» **Exercise description**
Express the rows from the line with "Task: Edit the SSL Proxy address field" to the line with "click(317, 655)" as a two-column CSV headed input and output. Give one line per row, with the row's text and its answer each in a quoted field and line breaks replaced by spaces.

» **Record extracts**

---

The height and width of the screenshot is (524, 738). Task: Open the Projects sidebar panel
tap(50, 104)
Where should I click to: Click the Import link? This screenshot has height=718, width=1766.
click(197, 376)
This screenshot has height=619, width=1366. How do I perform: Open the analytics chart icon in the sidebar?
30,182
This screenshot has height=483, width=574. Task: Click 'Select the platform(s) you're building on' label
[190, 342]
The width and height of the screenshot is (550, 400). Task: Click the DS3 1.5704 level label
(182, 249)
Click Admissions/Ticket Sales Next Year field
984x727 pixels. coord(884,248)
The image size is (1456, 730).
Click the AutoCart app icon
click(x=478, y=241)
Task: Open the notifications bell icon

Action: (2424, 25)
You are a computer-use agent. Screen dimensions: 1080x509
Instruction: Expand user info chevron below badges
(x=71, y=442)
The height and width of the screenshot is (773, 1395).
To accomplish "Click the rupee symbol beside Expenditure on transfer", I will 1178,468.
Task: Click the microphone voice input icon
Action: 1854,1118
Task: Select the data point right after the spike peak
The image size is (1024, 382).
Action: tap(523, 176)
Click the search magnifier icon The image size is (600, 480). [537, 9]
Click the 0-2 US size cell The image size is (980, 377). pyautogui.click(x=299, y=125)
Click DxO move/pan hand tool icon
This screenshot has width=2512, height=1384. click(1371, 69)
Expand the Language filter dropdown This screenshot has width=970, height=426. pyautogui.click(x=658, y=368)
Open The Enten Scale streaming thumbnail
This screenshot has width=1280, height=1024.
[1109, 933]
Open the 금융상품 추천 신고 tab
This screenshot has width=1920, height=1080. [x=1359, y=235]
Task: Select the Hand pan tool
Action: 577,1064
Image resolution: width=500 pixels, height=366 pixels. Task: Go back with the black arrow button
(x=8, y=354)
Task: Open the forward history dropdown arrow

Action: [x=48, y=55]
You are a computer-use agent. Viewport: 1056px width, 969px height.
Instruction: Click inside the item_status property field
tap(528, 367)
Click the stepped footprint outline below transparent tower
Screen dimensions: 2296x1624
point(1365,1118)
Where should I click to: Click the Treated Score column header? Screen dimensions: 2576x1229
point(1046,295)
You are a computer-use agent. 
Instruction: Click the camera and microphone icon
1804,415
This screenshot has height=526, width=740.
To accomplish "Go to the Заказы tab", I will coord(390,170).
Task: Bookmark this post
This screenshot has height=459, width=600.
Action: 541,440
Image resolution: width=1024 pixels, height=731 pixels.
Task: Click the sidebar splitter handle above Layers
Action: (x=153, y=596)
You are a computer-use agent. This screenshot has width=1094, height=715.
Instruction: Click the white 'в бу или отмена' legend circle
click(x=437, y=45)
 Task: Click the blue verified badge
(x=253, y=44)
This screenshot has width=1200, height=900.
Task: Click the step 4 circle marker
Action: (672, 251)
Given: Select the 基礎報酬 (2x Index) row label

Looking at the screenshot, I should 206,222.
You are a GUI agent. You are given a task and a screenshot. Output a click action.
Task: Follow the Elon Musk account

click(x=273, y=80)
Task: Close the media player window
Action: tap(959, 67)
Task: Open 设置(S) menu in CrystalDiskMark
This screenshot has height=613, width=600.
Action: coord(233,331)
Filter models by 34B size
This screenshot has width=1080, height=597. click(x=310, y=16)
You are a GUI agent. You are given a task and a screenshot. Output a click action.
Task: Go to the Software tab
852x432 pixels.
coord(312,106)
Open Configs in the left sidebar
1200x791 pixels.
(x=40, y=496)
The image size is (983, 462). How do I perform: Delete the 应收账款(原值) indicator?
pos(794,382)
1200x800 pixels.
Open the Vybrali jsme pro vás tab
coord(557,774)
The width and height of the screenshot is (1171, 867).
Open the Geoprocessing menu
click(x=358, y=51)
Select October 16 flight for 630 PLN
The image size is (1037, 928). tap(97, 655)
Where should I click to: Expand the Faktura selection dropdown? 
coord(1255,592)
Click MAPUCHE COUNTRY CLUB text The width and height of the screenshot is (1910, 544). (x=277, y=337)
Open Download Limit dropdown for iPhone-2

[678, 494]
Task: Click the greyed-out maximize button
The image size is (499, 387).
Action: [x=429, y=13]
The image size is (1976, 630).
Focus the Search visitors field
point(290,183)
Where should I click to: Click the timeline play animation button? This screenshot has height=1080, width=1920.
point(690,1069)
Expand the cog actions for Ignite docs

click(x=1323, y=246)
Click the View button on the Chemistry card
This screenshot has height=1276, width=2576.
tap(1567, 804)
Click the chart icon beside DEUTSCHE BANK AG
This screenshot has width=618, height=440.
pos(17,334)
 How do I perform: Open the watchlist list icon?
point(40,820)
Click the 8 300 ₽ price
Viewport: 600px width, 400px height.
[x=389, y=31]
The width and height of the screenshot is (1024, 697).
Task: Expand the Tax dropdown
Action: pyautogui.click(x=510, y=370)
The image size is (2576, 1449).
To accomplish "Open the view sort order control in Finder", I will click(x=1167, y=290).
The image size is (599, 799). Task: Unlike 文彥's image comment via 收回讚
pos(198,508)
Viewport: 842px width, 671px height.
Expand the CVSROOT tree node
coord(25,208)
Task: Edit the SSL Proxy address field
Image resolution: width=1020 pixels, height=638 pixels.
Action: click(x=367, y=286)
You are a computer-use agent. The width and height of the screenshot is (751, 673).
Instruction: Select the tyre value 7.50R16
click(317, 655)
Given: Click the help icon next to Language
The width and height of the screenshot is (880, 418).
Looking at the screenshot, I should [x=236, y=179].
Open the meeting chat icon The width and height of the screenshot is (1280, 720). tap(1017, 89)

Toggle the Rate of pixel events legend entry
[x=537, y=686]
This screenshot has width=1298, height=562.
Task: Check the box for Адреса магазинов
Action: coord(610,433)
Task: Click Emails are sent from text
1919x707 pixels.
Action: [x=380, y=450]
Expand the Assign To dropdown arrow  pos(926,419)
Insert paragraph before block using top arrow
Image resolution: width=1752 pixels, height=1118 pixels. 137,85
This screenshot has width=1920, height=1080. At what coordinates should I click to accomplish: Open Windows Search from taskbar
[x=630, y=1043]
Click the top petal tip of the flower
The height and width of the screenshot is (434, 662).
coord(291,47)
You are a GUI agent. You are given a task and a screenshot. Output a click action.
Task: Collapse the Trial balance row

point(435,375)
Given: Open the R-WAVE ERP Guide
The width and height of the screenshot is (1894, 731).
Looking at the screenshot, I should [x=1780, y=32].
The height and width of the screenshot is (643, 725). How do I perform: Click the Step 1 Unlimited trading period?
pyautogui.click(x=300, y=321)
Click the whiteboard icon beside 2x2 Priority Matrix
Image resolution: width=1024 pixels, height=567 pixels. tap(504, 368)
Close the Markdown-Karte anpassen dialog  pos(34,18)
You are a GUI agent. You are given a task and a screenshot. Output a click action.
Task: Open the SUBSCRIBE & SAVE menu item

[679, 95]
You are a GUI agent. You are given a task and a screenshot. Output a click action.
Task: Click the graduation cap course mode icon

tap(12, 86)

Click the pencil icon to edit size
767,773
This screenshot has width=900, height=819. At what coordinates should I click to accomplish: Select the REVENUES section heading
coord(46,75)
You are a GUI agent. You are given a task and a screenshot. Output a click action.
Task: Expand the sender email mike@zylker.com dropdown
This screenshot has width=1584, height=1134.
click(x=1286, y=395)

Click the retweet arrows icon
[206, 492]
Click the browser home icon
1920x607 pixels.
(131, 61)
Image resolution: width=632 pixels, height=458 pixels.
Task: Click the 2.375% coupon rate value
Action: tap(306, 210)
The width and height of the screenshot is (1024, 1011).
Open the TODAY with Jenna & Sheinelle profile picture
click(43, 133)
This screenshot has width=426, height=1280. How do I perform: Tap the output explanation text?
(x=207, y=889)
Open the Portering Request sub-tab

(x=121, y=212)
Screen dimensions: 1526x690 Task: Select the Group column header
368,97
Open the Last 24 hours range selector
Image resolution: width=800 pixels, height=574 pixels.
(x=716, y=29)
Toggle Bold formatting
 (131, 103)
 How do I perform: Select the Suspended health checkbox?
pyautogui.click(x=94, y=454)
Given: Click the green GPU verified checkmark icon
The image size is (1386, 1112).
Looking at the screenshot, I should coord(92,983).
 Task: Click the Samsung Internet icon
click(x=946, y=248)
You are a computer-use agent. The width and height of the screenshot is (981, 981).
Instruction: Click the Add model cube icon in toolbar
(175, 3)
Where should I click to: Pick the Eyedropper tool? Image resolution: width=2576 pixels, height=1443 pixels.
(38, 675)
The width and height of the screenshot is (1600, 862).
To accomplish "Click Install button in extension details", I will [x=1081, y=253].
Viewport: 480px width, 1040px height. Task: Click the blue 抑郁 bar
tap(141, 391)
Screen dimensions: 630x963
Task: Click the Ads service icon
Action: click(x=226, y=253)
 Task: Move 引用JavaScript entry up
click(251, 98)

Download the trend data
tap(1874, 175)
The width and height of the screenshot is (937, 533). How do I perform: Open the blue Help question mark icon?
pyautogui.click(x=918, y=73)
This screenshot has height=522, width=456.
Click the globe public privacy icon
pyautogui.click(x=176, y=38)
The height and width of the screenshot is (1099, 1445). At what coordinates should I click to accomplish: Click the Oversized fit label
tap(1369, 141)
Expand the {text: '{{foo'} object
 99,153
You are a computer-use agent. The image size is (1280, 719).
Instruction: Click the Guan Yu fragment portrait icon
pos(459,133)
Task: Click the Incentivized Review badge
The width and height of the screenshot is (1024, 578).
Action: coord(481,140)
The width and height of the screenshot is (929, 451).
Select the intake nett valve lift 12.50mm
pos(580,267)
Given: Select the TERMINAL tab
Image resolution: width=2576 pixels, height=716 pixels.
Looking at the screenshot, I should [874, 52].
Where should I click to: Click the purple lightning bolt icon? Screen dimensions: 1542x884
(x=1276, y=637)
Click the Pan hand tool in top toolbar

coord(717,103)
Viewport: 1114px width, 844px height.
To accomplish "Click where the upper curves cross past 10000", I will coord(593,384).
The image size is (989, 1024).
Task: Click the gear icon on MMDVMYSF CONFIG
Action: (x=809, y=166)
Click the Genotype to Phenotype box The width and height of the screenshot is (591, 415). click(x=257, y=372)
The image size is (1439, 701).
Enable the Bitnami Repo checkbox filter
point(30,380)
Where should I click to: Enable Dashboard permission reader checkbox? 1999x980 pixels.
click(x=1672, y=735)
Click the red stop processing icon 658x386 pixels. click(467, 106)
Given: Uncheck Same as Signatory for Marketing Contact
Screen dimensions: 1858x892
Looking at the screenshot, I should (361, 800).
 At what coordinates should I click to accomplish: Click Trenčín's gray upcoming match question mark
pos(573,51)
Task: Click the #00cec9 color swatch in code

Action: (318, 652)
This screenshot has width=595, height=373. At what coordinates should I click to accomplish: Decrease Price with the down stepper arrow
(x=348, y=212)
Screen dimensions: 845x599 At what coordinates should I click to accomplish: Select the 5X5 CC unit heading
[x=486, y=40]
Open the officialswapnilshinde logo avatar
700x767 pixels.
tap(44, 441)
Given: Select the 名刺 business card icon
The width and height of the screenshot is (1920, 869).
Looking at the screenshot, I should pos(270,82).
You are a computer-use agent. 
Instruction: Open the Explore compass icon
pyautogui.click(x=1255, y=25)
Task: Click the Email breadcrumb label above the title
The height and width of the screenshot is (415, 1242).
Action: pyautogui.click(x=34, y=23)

---

» **Task result**
input,output
"Task: Edit the SSL Proxy address field Image resolution: width=1020 pixels, height=638 pixels.","Action: click(x=367, y=286)"
"You are a computer-use agent. The width and height of the screenshot is (751, 673). Instruction: Select the tyre value 7.50R16","click(317, 655)"